# Start of Document

Skip to content

Word Cloud Visualization

Word Cloud Tutorial

Introduction

Word cloud is another unorthodox visualization method that can be very useful and practical to highlight projects, express ideas,  summarize documents and visualize text and create text art in general.

Word cloud is another term that’s often used interchangeably with text cloud as well as tag cloud.

It is a underutilized but highly effective tool and Python offers yet another great library to practically create amazing word clouds in a couple of minutes.

This visualization method, technology or art form can be useful in a variety of fields for people with professions such as:

  • Scientists (research papers)
  • Entrepreneurs (presentations, brain storms, conceptualization)
  • Professionals (meetings, presentation, milestone preparation)
  • Consultants (pitching, branding, reports, research)
  • Students (thesis, assignments, projects)
  • Job seekers (recruitment, personal branding)
  • Bloggers (quality visual material, highlight images)
  • Media and Social Media (Communicating news and ideas)
  • Personal use cases (anniversary messages, gifts, gift ideas etc.)

I don’t remember a time when I saw a word cloud and my analytical mind was greatly intrigued. Word clouds are great attention catchers but also they do it in a quality and useful way.

In this tutorial we will demonstrate word cloud examples and try to answer the questions like: “How to create word clouds with Python” and “How to save word clouds as image files”.

1- Preparation and Libraries

Preparation for a word cloud generation project in Python is fairly simple. We will need libraries that we will use and we also need data which we will generate a word cloud based on.

Libraries: we will use wordcloud library and particularly two of its modules. wordcloud library can be installed by using this command:

  • pip install wordcloud for futher details refer to: Installing pip packages
  • WordCloud: Module that will be used for generating word clouds.

# End of Document
# Start of Record set

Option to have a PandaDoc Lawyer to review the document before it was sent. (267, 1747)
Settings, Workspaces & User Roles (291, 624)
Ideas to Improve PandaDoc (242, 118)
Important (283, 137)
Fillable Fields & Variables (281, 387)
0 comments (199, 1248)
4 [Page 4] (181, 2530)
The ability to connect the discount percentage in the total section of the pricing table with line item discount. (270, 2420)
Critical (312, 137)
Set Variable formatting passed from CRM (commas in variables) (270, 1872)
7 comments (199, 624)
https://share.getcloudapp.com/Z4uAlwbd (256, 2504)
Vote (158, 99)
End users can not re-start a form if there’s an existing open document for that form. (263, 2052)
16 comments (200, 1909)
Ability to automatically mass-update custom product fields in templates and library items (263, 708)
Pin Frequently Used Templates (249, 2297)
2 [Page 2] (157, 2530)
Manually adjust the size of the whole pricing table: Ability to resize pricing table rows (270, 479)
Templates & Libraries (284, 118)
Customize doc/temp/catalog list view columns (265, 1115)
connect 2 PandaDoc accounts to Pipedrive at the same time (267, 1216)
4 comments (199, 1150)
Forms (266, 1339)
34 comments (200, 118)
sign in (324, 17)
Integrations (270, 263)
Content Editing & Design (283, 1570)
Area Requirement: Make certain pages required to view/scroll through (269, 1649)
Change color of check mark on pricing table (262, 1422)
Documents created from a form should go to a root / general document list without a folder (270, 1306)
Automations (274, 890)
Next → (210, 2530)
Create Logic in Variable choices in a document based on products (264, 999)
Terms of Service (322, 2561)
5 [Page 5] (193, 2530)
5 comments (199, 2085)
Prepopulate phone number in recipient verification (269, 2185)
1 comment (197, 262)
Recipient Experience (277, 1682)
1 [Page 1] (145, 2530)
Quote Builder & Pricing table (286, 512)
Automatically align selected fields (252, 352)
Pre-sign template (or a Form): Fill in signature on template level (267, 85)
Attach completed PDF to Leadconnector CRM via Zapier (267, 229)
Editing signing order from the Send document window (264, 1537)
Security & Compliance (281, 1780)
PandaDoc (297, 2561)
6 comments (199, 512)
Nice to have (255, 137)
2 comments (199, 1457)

# End of Record set

* Directives:
a) In the word cloud tutorial, the opening sentence of the introduction says word clouds can be useful for several things. List each of them.
b) Continue the word cloud tutorial from the point where it stops.

* Results of the tasks:
a)
- Highlight projects
- Express ideas
- Summarize documents
- Visualize text
- Create text art in general

b)
  • STOPWORDS: Module that helps us exclude certain words such as: this, that, the, of, have, has, am, are, there etc. These words usually don’t provide lots of insight when analyzed singularly in isolation.

Data: Needs to be in string format. Wordcloud function will automatically analyze it and generate a word cloud based taking into consideration the frequencies of words in the text string. More significant words (also more frequent) will be given larger font size in the word cloud.

Let’s import the Python libraries and modules already and get to work.

from wordcloud import WordCloud, STOPWORDS

2- Example 1: Word Cloud Basics with Python

We already imported the libraries, now we need data in string format. Let’s create a light example with a minimalistic string first.

Here are some of the words that come to my mind right now:

Getting some data ready:
text="Coke, Twitter, Jeep, deer, trip, read, snickers"

It doesn’t take a novel to create a word cloud. Just some cool or relevant words and that’ll still do.

We can also assign stop word collection to a variable so we can use it in the WordCloud function.

STOPWORDS is a handy collection that includes most of the stop words that makes sense to include in a project like this. You can simply print it out and see what’s in it.

stopwords = set(STOPWORDS)

Python sets are unique, immutable, unindexed, unordered data structures. They are similar to tuples but they don’t have an index which makes them slightly faster to operate with and they only have unique values in them which makes them ideal for projects where we want only a unique set of values.

WordCloud utilization:

We are now ready to use WordCloud and generate a word cloud with it. There are so many options that come handy when using this function and we will demonstrate some of them here.

Let’s create a white background word cloud with stopwords as created before. Let’s also make its dimensions 800×400 pixels and minimum font size in the cloud 6. 

Mask parameter can be used to create word clouds with arbitrary shapes such as clouds, faces, hand figure, circular shape, elliptic shape, car shape etc. We’ll leave that for now.

cloud = WordCloud(background_color="white", max_words=200, mask=None, 
        stopwords=stopwords, min_font_size=6, width=800, height=400)
 
cloud.generate(text)

Limited amount of words but it still looks great.

Saving Word Clouds:

Looks great. It’s super easy to save word clouds as images. All you have to do is use to_file() method on your cloud and then specify a full image name such as cloud.png or output.png.

cloud.to_file("Desktop/output3.png")

3- Example 2: Word Cloud from a Startup Story

Time is scarce in modern times but I’m still lucky enough to stumble upon very cool reading material every now and then and I treasure those reading opportunities.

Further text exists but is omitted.